- [TEXT SHOWN]:

BEGIN

Chief Commissioner of Rodrigues
- In office 11 February 2012 – 5 March 2022
- President: Anerood Jugnauth Kailash Purryag Ameenah Gurib-Fakim Prithvirajsing Roopun
- Preceded by: Gaëtan Jabeemissar
- Succeeded by: Johnson Roussety
- In office 4 February 2003 – 4 August 2006
- President: Karl Offmann Anerood Jugnauth
- Preceded by: Jean Daniel Spéville
- Succeeded by: Johnson Roussety

Member of Parliament; for Rodrigues;
- In office 12 June 1982 – 2002
- Preceded by: None
- Succeeded by: Robert Spéville

Personal details
- Born: 1 April 1940 (age 85) British Mauritius
- Party: Rodrigues People's Organisation

= Serge Clair =

Mauritian politician (born 1940)

END

Records from a data source
BEGIN

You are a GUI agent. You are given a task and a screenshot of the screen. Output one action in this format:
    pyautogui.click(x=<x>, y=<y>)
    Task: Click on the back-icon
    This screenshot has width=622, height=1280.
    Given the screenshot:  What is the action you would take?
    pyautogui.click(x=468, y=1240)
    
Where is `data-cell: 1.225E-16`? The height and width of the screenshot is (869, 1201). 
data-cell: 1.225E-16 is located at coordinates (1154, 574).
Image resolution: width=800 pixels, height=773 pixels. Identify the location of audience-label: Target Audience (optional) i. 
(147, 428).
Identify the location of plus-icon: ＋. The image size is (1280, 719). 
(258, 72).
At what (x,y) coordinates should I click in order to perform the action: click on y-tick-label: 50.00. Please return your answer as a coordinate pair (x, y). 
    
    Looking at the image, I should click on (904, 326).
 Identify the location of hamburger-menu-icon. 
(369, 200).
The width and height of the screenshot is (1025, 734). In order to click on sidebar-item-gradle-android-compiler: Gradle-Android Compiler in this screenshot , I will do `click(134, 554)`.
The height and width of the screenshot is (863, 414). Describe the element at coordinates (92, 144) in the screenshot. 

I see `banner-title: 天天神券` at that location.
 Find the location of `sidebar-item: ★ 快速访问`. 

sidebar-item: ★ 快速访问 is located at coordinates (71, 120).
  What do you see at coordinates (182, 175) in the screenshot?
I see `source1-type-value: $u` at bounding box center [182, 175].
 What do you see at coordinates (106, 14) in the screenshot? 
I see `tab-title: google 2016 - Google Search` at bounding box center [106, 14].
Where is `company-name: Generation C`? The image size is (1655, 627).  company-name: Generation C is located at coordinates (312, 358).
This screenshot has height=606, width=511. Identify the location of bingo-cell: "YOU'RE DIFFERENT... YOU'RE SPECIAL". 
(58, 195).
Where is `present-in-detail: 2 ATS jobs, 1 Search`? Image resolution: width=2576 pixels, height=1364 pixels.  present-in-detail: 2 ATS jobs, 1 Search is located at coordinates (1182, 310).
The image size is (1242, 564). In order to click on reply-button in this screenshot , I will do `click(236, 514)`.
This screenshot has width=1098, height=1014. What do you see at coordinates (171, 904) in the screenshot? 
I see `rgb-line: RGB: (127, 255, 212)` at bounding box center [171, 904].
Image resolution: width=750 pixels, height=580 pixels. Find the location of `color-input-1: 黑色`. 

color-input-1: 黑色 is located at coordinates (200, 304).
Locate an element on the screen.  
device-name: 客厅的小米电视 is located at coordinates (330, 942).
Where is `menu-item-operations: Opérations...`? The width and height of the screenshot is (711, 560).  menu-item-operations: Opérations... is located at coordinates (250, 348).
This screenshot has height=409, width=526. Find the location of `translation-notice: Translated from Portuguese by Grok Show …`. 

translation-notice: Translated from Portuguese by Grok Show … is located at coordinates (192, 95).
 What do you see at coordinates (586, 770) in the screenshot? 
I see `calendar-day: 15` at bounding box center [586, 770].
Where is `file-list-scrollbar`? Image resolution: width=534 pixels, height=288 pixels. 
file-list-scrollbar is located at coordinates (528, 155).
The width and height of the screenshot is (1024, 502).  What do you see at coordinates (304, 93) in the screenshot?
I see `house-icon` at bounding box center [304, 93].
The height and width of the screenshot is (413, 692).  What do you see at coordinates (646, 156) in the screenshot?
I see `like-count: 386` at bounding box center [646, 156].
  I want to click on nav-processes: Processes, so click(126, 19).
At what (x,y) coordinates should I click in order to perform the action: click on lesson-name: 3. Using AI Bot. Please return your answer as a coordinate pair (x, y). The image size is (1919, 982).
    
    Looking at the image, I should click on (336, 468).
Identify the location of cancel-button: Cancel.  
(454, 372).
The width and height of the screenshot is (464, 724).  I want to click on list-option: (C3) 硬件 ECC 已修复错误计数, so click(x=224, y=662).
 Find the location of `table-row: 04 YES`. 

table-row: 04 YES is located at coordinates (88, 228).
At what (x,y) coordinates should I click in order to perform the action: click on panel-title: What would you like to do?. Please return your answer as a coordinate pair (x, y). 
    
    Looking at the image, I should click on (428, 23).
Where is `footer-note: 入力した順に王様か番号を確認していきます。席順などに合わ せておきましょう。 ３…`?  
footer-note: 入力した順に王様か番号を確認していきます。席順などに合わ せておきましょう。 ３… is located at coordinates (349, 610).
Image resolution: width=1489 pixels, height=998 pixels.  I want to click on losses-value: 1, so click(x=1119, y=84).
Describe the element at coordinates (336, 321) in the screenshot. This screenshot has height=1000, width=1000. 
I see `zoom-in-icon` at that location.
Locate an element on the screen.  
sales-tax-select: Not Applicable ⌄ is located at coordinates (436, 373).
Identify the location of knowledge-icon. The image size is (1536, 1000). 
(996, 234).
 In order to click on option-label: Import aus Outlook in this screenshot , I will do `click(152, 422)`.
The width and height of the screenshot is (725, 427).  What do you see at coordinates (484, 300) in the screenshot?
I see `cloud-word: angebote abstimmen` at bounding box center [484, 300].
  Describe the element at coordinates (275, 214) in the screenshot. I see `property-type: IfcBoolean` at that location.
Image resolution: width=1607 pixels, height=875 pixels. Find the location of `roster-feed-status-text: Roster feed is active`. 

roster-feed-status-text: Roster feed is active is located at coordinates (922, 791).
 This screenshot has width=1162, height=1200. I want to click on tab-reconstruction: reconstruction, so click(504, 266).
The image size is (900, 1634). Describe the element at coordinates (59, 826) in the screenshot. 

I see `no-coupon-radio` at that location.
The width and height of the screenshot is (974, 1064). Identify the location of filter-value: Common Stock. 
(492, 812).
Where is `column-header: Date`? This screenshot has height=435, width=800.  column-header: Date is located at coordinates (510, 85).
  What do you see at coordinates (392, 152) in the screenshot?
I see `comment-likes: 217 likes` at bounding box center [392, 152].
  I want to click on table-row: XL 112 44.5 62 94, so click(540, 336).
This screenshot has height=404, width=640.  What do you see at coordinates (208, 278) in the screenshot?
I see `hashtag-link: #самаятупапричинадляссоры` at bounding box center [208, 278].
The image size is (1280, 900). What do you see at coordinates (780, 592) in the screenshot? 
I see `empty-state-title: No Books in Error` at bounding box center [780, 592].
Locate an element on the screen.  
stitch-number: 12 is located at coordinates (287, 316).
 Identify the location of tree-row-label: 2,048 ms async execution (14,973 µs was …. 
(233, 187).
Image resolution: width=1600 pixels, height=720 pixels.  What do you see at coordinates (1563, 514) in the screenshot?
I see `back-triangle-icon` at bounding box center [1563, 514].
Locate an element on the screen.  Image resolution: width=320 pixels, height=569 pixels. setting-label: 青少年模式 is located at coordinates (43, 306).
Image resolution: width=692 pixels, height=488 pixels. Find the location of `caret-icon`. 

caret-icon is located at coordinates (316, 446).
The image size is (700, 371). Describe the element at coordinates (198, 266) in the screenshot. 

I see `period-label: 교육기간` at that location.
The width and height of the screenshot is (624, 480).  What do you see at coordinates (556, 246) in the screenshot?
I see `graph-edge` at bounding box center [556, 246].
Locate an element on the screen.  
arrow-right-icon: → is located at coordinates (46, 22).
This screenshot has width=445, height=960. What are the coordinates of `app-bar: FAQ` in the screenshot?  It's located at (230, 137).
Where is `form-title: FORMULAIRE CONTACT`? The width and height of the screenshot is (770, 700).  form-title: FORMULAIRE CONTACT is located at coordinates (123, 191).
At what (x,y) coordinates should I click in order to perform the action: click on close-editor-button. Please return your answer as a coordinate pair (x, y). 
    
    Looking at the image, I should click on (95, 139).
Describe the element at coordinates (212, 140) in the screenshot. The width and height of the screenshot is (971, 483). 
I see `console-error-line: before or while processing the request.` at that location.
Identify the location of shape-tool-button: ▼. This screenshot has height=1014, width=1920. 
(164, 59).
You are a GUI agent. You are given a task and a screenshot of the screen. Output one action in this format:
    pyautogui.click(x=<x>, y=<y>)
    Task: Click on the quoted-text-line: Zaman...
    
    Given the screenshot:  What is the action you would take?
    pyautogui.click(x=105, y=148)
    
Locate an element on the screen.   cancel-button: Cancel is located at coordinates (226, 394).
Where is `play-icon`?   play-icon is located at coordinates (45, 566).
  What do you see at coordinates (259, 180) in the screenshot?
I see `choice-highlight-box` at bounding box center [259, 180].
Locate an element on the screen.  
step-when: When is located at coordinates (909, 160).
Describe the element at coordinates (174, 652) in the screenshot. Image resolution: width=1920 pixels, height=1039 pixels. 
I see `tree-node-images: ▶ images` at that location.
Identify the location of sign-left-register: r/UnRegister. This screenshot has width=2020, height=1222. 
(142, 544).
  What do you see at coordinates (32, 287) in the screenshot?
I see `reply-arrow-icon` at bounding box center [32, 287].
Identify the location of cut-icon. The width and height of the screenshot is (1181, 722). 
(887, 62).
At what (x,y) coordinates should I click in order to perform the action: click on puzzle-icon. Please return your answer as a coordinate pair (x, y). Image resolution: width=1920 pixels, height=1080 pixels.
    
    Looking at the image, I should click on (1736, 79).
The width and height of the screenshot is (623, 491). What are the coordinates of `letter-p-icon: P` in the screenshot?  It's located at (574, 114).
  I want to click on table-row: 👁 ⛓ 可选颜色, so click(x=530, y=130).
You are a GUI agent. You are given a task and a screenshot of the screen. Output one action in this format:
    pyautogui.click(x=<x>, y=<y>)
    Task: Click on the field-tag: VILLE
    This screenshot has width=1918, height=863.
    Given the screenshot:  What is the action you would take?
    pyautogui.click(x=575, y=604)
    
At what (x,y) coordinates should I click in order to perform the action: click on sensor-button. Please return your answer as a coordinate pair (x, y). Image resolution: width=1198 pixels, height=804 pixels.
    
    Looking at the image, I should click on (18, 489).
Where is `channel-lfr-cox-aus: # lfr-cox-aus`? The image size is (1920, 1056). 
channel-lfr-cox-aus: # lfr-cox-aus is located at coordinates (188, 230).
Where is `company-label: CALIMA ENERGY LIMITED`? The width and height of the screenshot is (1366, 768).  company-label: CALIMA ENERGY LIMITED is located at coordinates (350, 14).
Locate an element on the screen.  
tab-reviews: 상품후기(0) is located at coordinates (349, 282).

END

- [REQUIRED ACTION 1]: Which party does the Serge Clair profile list for him?
- [REQUIRED ACTION 2]: Continue the Serge Clair profile from where it stops.

- [RESPONSE 1]: Rodrigues People's Organisation

- [RESPONSE 2]:
Louis Serge Clair (born 1 April 1940) was the Chief Commissioner of Rodrigues from February 4, 2003, until 4 August 2006, and former minister of Rodrigues. Serge Clair, in the 1960s, abandoned priesthood to pursue a career in politics. He went to Australia to further his studies. After his studies, he returned to Rodrigues to engage actively in politics.

Serge Clair founded his party, the Rodrigues People's Organisation (or OPR) in 1976. Quickly enough, he grew in popularity, and in 1982, his party won a seat in the Legislative Assembly of Mauritius for the first time. He won the elections in 1983, 1987, 1991, 1995 and 2000 for the constituency of Rodrigues. In 2002, he resigned from the assembly to run in the Rodrigues regional election.

Rodrigues became autonomous in 2002 and established a regional assembly that participates in the general assembly of Mauritius.